Aim of the task:
Render every line of the material below as a Markdown table with two columns, Row and Line, leaving out blank lines and the pictures.

Task material:

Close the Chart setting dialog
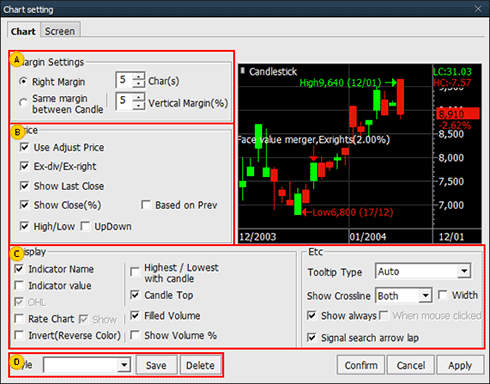This screenshot has width=490, height=384. (x=478, y=9)
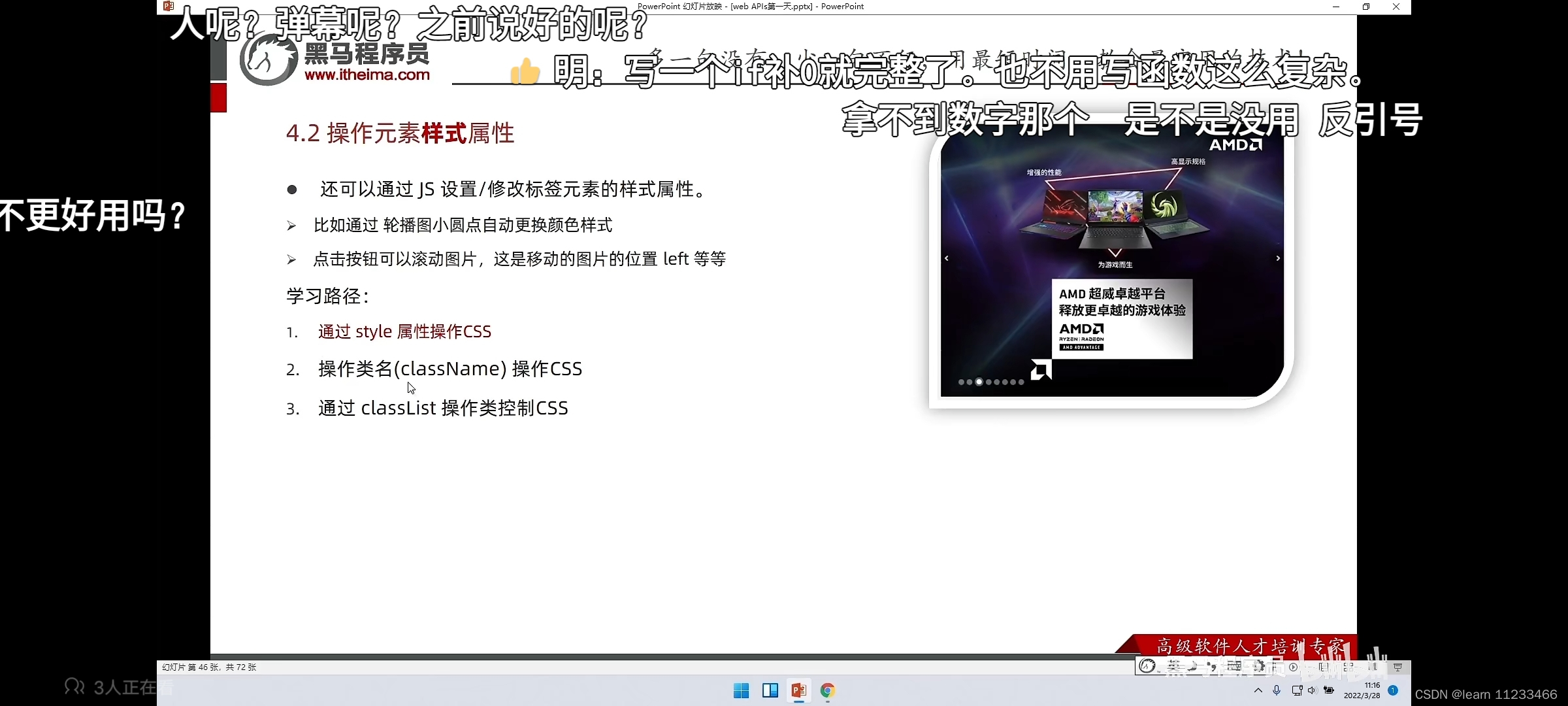The width and height of the screenshot is (1568, 706).
Task: Open the IME toolbar settings gear
Action: pyautogui.click(x=1258, y=666)
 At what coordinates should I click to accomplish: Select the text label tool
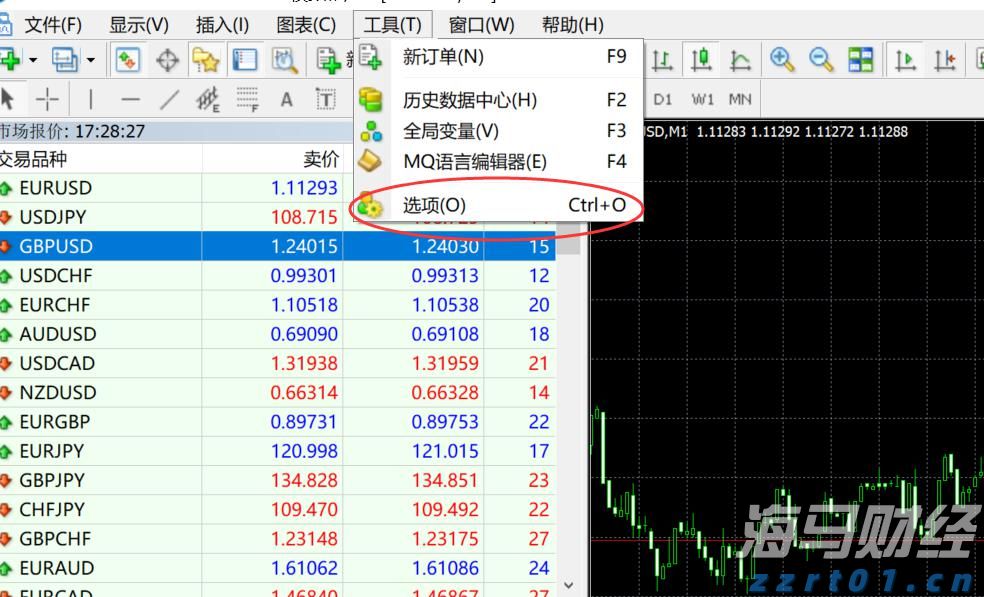[x=327, y=99]
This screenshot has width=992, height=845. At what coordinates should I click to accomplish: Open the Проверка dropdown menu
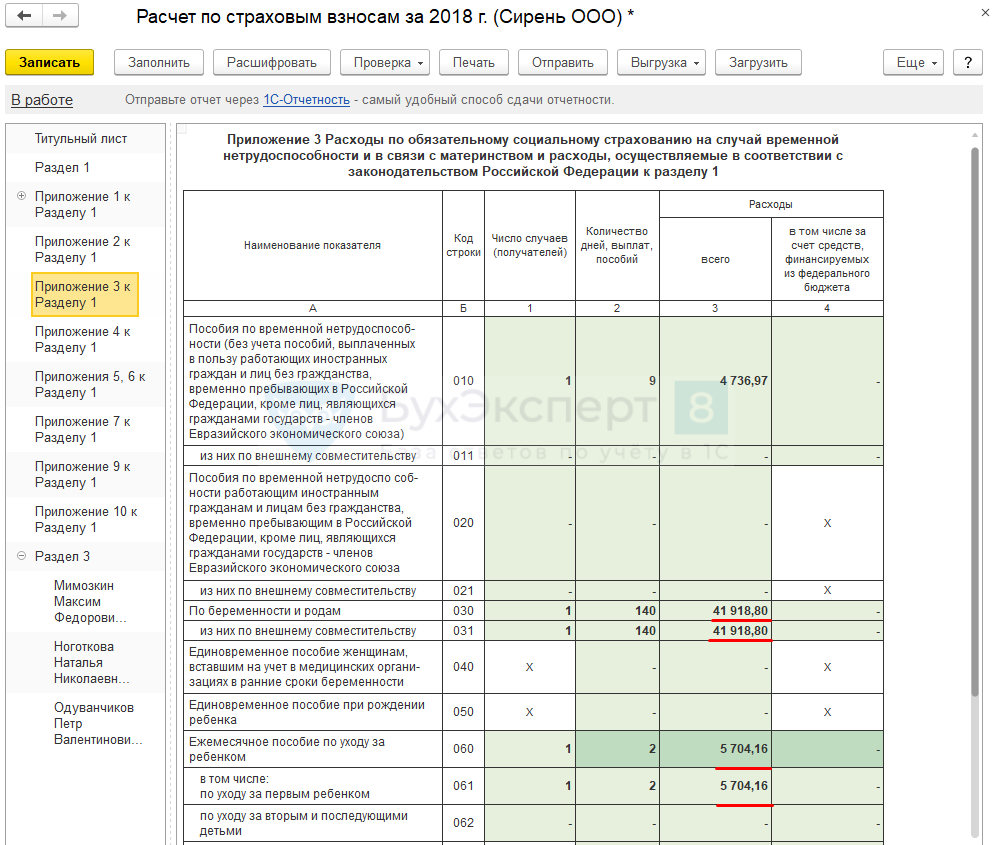pos(390,62)
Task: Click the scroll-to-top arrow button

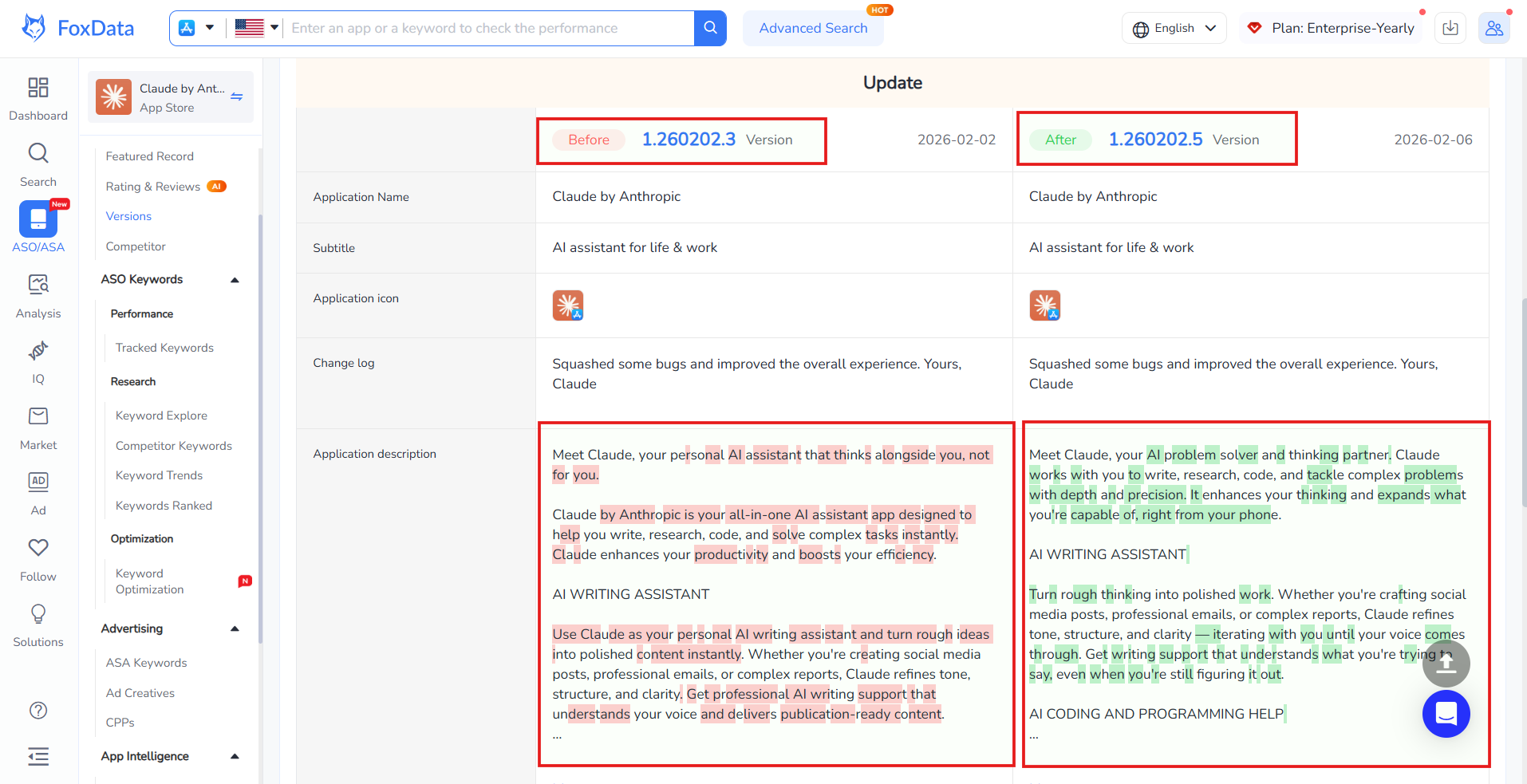Action: pos(1446,664)
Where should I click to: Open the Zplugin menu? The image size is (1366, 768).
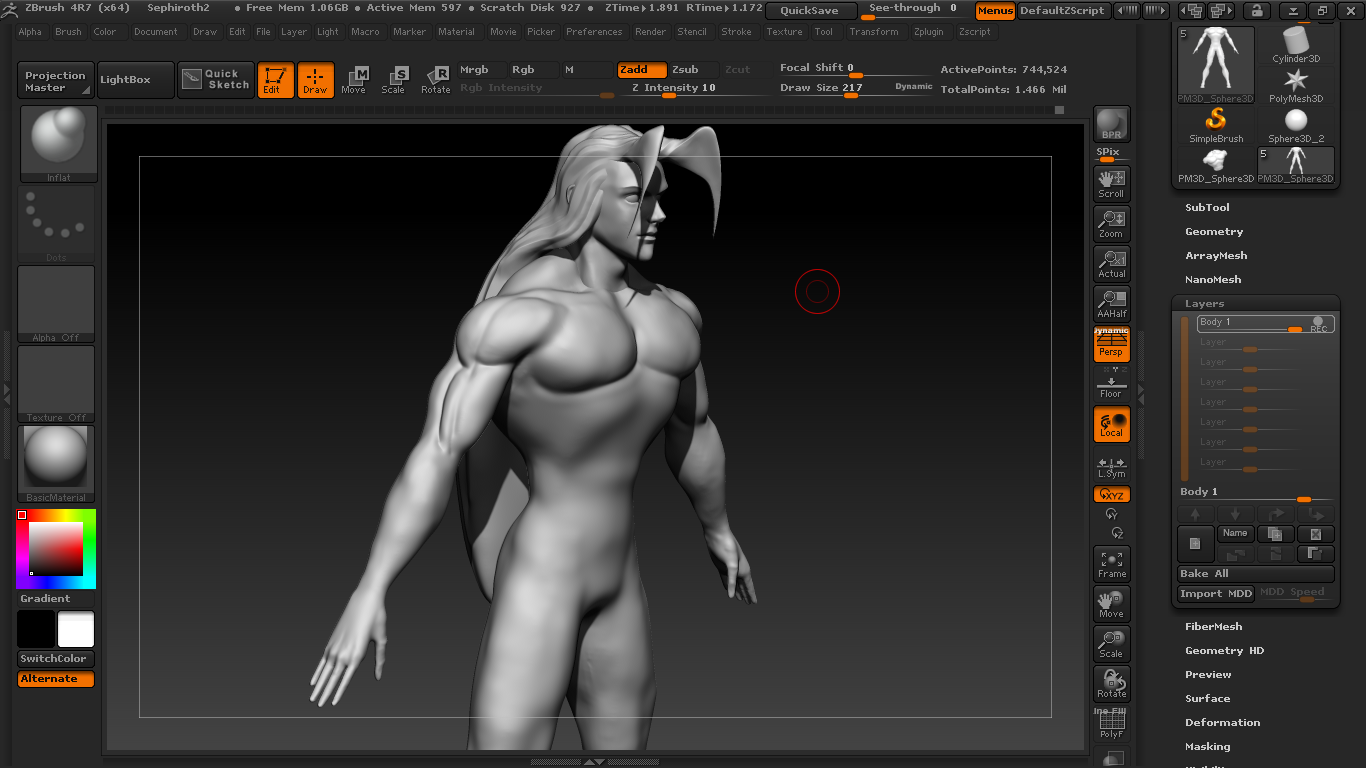click(928, 32)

Written answer:
| Row | Line |
|---|---|
| 1 | Close the Chart setting dialog |
| 2 | This screenshot has width=490, height=384. (x=478, y=9) |
| 3 | The width and height of the screenshot is (1568, 706). |
| 4 | Task: Open the IME toolbar settings gear |
| 5 | Action: pyautogui.click(x=1258, y=666) |
| 6 |  At what coordinates should I click to accomplish: Select the text label tool |
| 7 | [x=327, y=99] |
| 8 | This screenshot has width=992, height=845. At what coordinates should I click to accomplish: Open the Проверка dropdown menu |
| 9 | pos(390,62) |
| 10 | Task: Click the scroll-to-top arrow button |
| 11 | Action: pos(1446,664) |
| 12 | Where should I click to: Open the Zplugin menu? The image size is (1366, 768). |
| 13 | click(928, 32) |